Volume Rendering Draft

When traveling through a volume, light interacts with it, resulting in a change in radiance

Change in radiance [math]dL[/math] along [math]ds[/math]:

[math]dL(x, \omega) = L_o(x, \omega) – L_i(x, \omega) = \text{emission} + \text{in-scattering} – \text{out-scattering} – \text{absorption}[/math]

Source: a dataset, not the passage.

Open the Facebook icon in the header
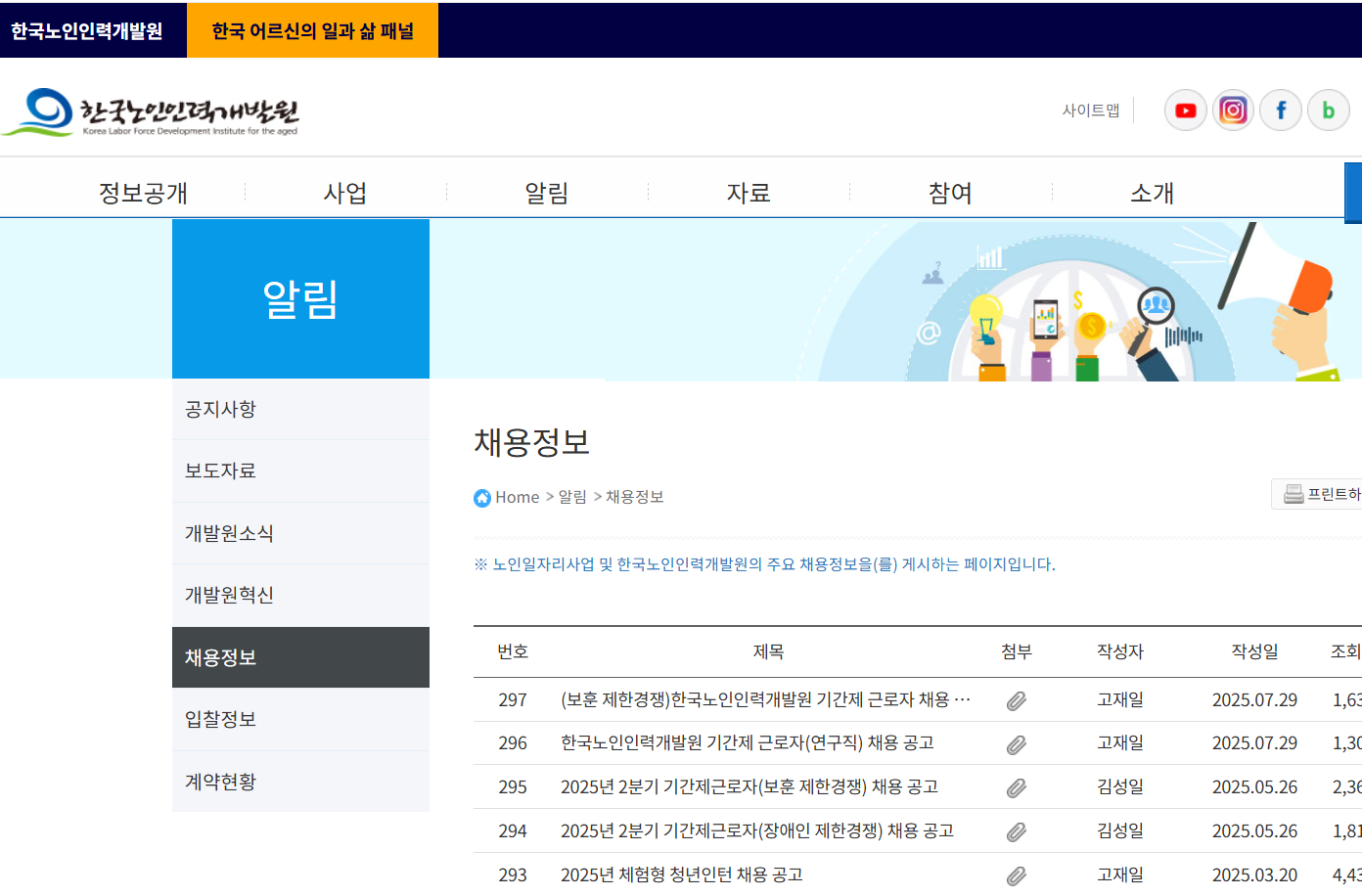pyautogui.click(x=1281, y=110)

  • Radiance [math]L[/math]: intensity of the light beam after it has traveled through the volume
    • Incoming radiance [math]L_i[/math]: intensity of light shone on the cylinder
    • Outgoing radiance [math]L_o[/math]: how light much leaves the volume on the other end
  • View direction [math]\omega[/math]: camera ray direction

Light/Medium Interactions

  • Radiance decreasing interactions
    • Absorption: some of the light is absorbed
    • Out-scattering: photons making up the light beam traveling towards the eye are scattered in another direction
  • Radiance increasing interactions
    • In-scattering: some of the light is redirected towards the eye
    • Emission: medium emits light, electrons gain energy released in the form of photons. Directions taken by these photons are random but some of them will travel towards the eye

Absorption (Beer-Lambert Law)

Internal transmittance: amount of light absorbed by the volume as light travels a certain distance through it

[math]T = e^{- \text{distance} \cdot \sigma_a}[/math]

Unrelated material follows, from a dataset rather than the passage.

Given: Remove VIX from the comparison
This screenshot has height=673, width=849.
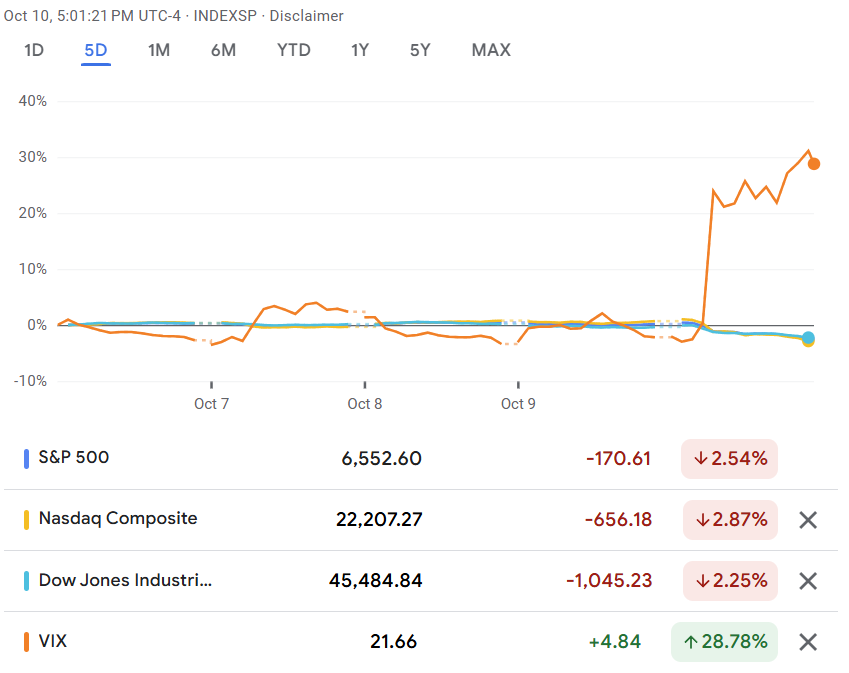Looking at the screenshot, I should (808, 642).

  • [math]T=0[/math]: volume blocks all light; [math]T=1[/math]: all light transmitted
  • Absorption coeffcient [math]\sigma_a[/math]: the denser the volume, the higher the absorption coefficient
  • Colour that we see when looking at a surface with colour [math]c_s[/math] through a volume with colour [math]c_v[/math] is given by:

[math]C = T \cdot c_s + (1 – T) \cdot c_v[/math]

Out-scattering

Light initially traveling towards the eye through a volume interacts with particles in the volume, changing its direction

In-scattering

Light passing through a volume is redirected toward the eye due to a scattering event

  • In-scattering can happen anywhere between [math]t_0[/math] and [math]t_1[/math]
  • Amount scattered toward the eye’s direction [math]\omega[/math] where [math]x[/math] is a point on the segment [math]t_0[/math] to [math]t_1[/math]:

[math]\int_{x=t_0}^{t_1} L_i(x, \omega) dx[/math]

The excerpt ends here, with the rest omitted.